### Data entries

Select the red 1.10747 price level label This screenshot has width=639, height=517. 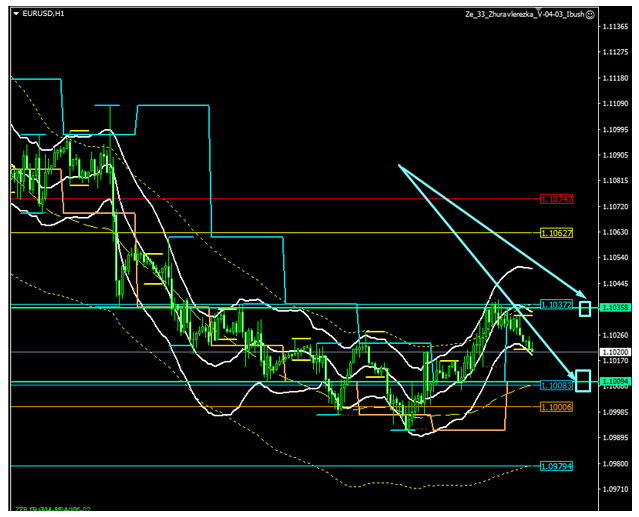pyautogui.click(x=555, y=199)
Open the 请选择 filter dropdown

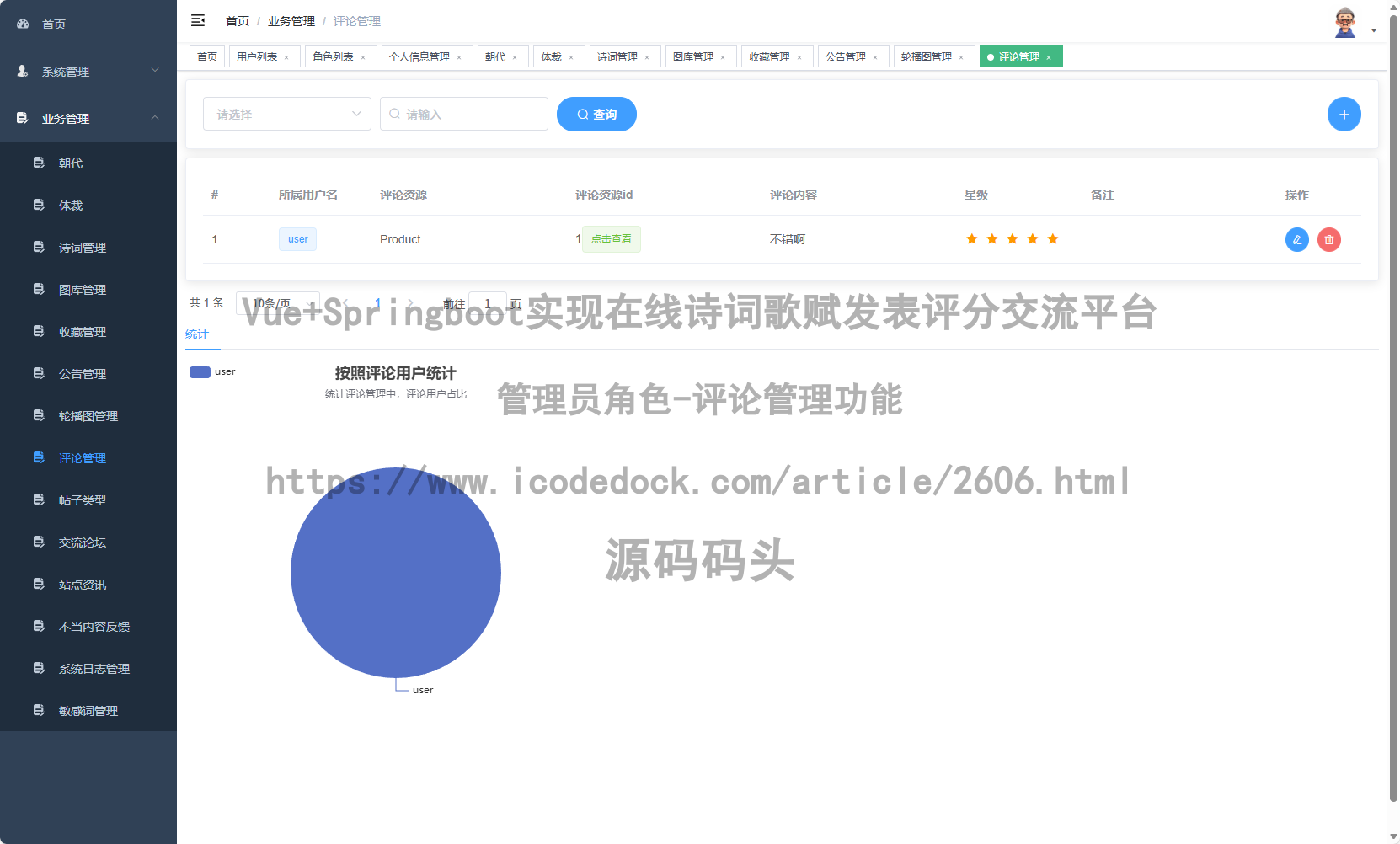tap(286, 114)
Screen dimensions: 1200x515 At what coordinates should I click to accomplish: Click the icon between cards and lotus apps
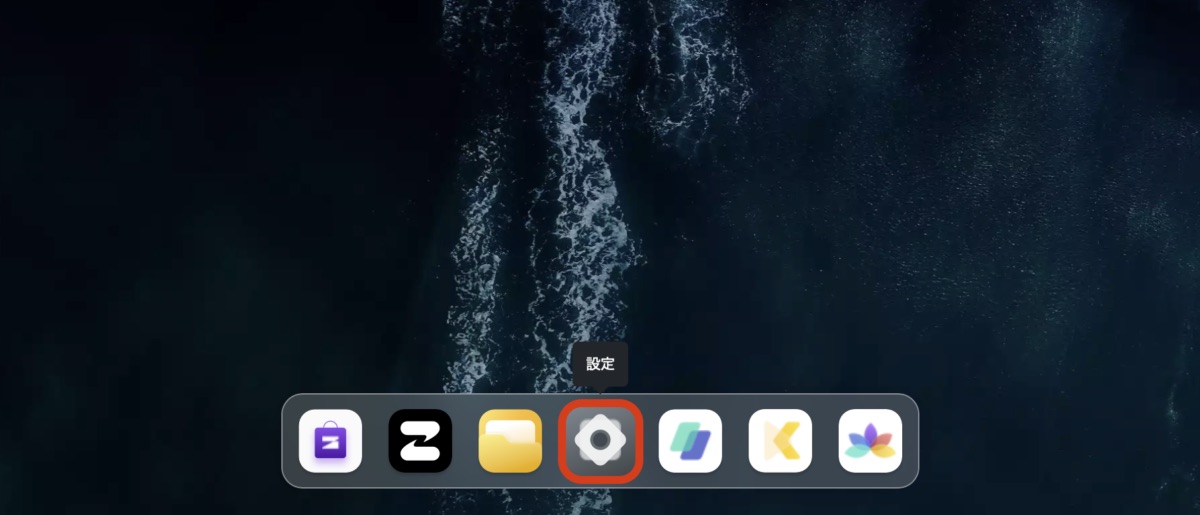pos(780,441)
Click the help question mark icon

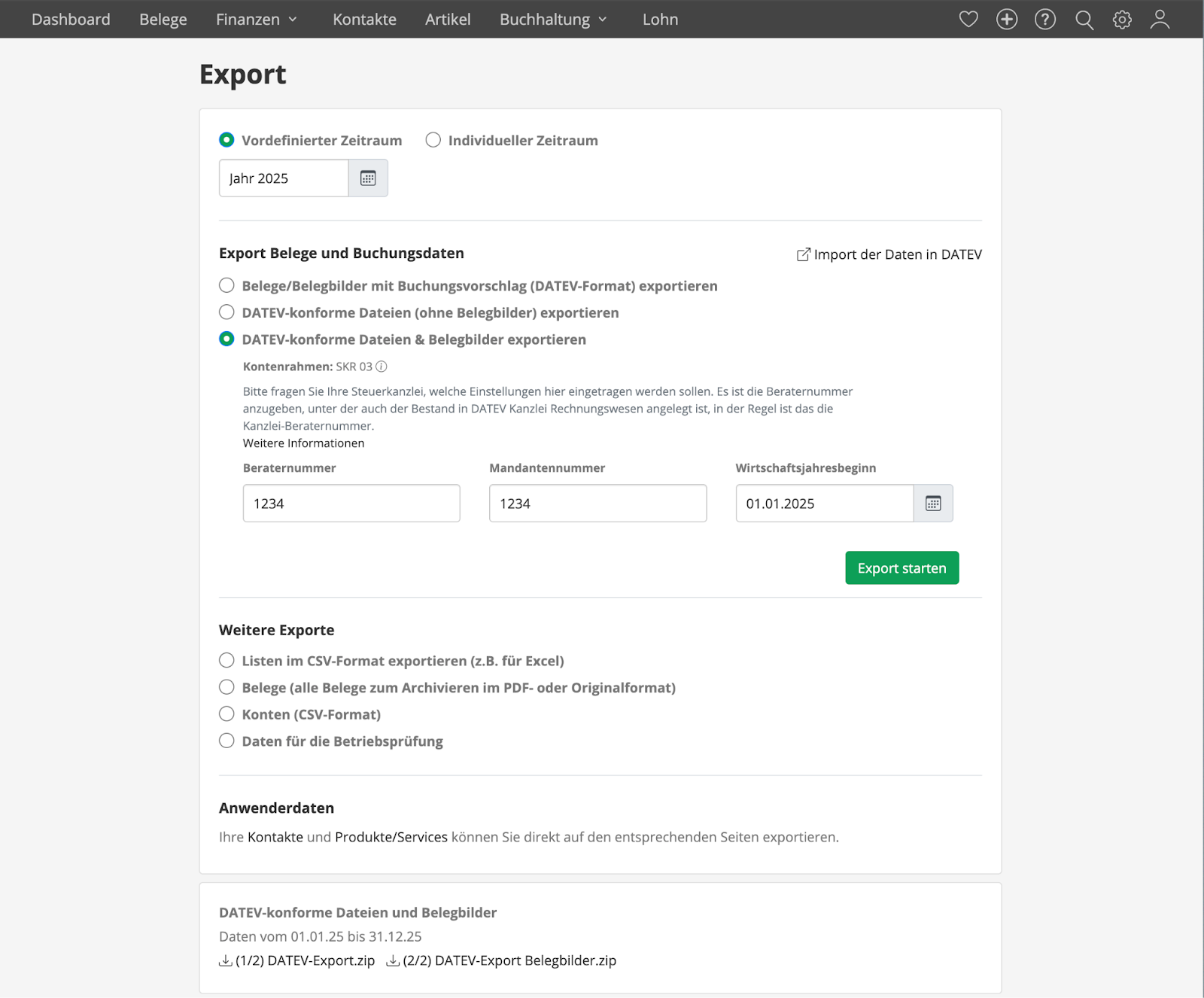1045,20
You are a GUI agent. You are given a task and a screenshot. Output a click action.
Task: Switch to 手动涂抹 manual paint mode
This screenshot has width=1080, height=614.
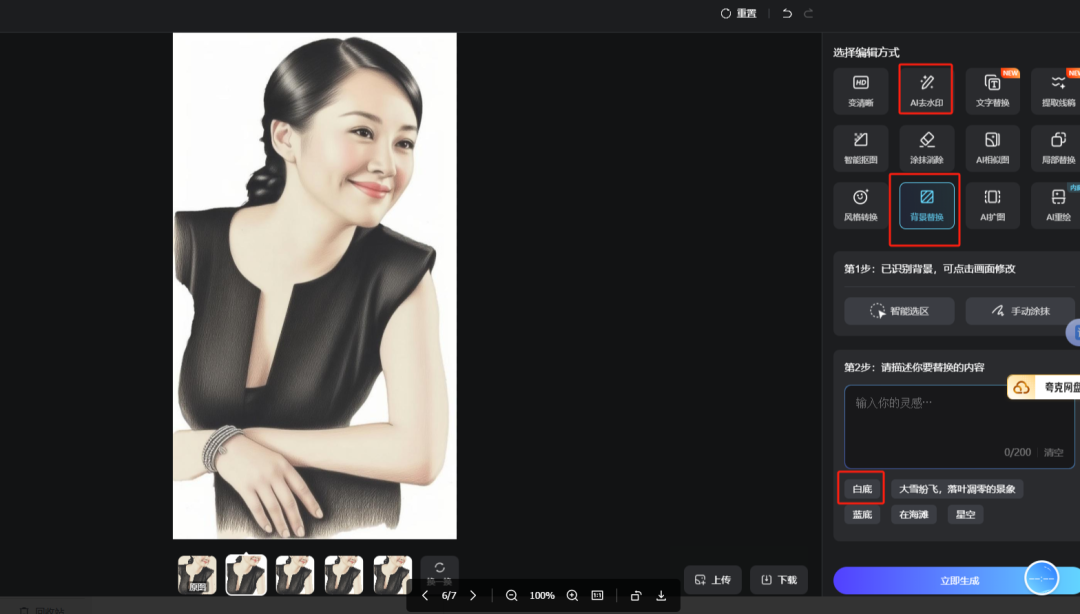(1020, 311)
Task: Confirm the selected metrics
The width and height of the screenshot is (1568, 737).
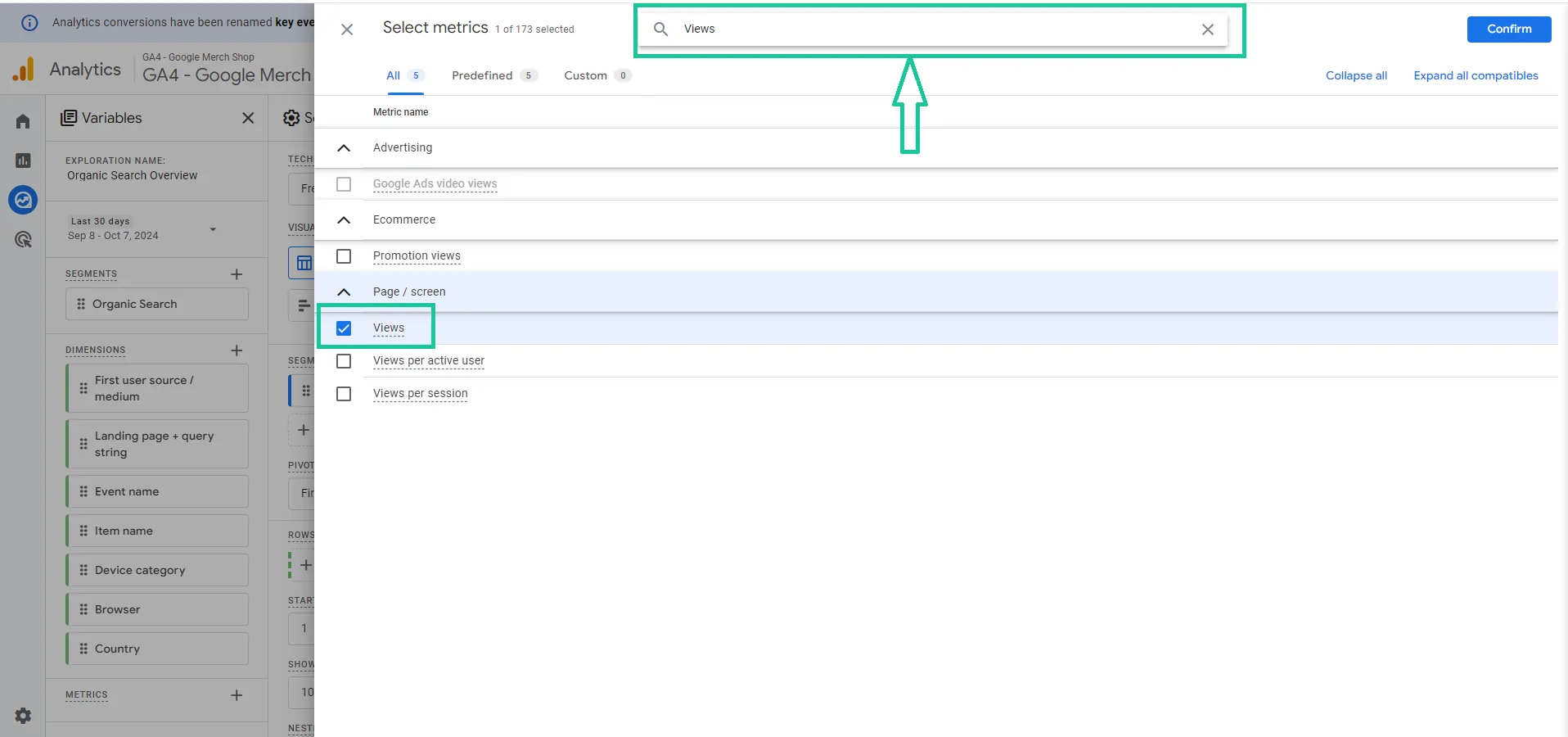Action: coord(1509,29)
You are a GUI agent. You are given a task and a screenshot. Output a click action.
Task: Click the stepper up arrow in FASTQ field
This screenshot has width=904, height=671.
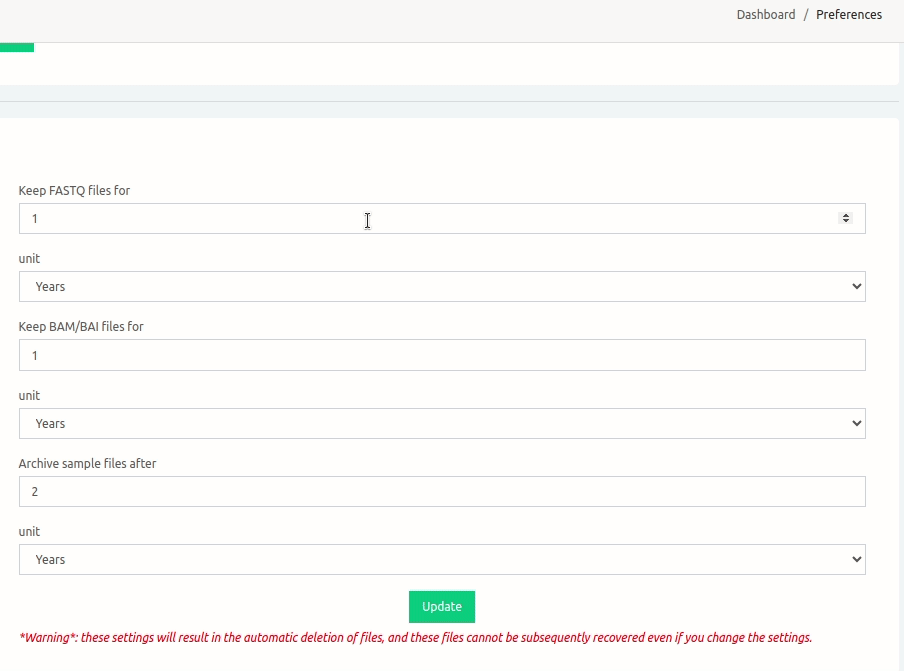point(846,215)
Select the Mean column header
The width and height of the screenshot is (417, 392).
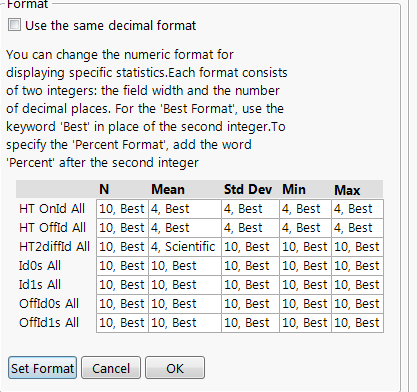168,190
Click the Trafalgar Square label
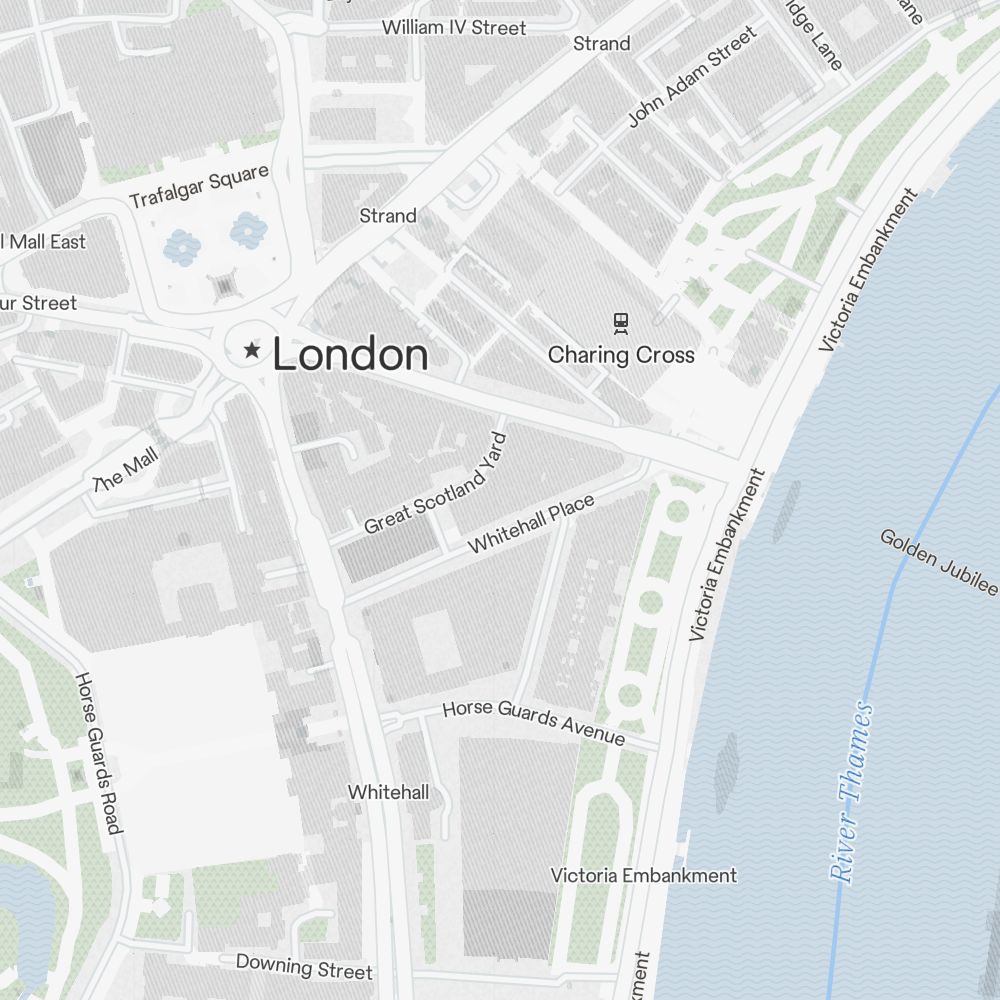Viewport: 1000px width, 1000px height. point(199,186)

### Exercise goal
Please reproduce the records starting with the line that contains "Task: Confirm the selected metrics" and going on through the end of the records, replacing "stepper up arrow" with "stepper down arrow" and leaving everything else unchanged. Leave the pictures out of your answer.

### The reply
Task: Confirm the selected metrics
The width and height of the screenshot is (1568, 737).
Action: coord(1509,29)
You are a GUI agent. You are given a task and a screenshot. Output a click action.
Task: Click the stepper down arrow in FASTQ field
This screenshot has width=904, height=671.
point(846,215)
Select the Mean column header
The width and height of the screenshot is (417, 392).
168,190
Click the Trafalgar Square label
Viewport: 1000px width, 1000px height. point(199,186)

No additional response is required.